Have you seen those smaller, old fashioned style fake lampposts? Fake lampposts usually produce more light than the actual guttering oil lamps they are designed to resemble. Fake lampposts’ white, plastic tops shine light in almost every direction. This light enters the skies above, nearby windows, and places other than the immediate walkway and scenery they’re supposed to light.
Cities in London and Scotland had motivation to prevent light shining into the sky during World War II. Street and automobile lights illuminated buildings. This aided enemy bomber airplane pilots to find their targets more easily. As a solution, covers were installed on street lights, in order to reflect their light downward, and shaded vehicle headlights were implemented.
Today’s automobile headlights produce their own light pollution. Major highways appear as great long steaming blurs in time lapse footage.
Also, crime prevention is not necessarily aided by outdoor lighting. Uncovered lights become much easier to see than anyone actually lurking in the background (see photographs).
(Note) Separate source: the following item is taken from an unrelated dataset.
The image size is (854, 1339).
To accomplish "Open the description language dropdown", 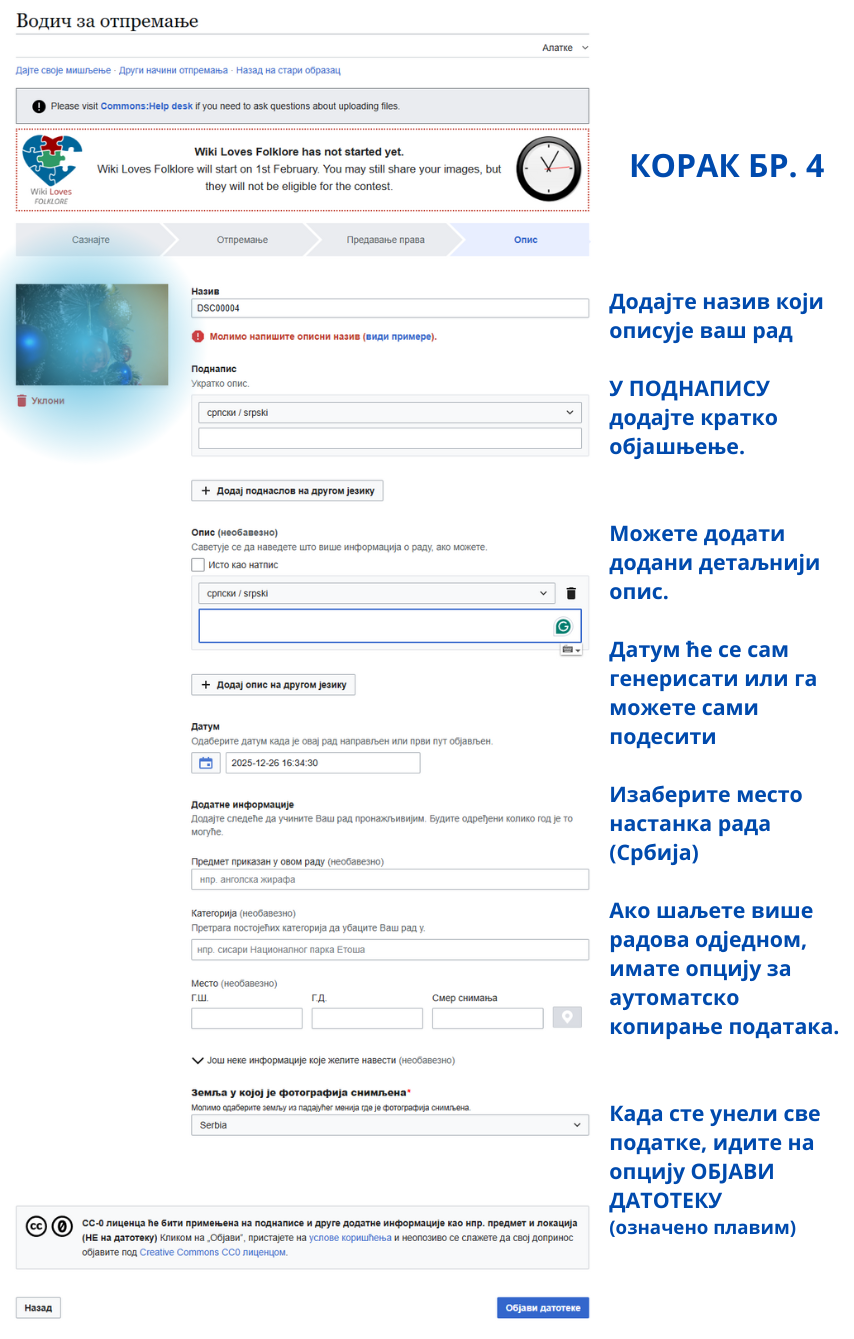I will pos(376,593).
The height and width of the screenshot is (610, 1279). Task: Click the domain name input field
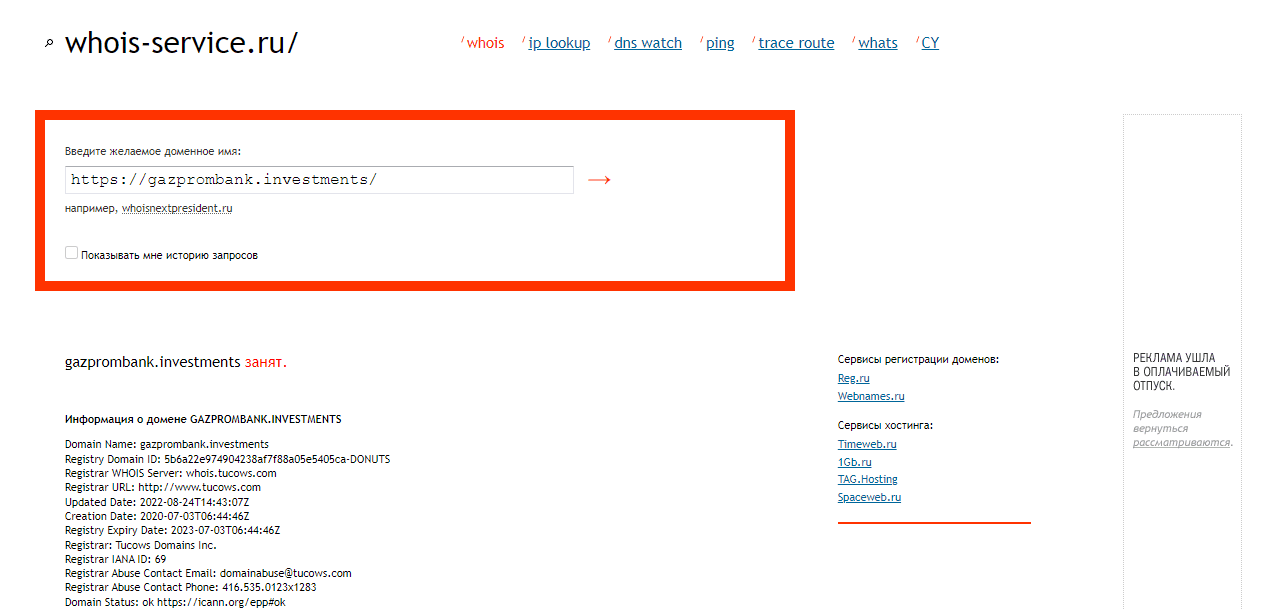click(x=319, y=180)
There are solutions to light pollution problems. Many of them are very affordable.

Please, turn lights off when they are not benefiting anyone.

Motion sensor porch lights, depending on motion activity, are better than porch lights turned on all the time.

The Dark-Sky Association recommends shields and covers for exterior lighting. These shields and light covers are the industrial looking accessories usually seen in parking lots, and on other commercial property. These shielded lights are reportedly superior to their glaring, unshielded counterparts.

A possibly more moth friendly type of light bulb I mentioned earlier is good for many light pollution reduction issues. The Dark-Sky Association recommends that people should use sodium (especially low pressure sodium) light bulbs over popular mercury vapor bulbs for exterior lighting. Low-pressure sodium lights are usually much more efficient, thus conserving saving electricity as well.
Astronomers have been the main advocates of anti-light pollution measures. However, light pollution is not isolated to simply the sky. Light pollution is wasteful, harmful to the environment, creates health problems, and affects many other aspects of our world.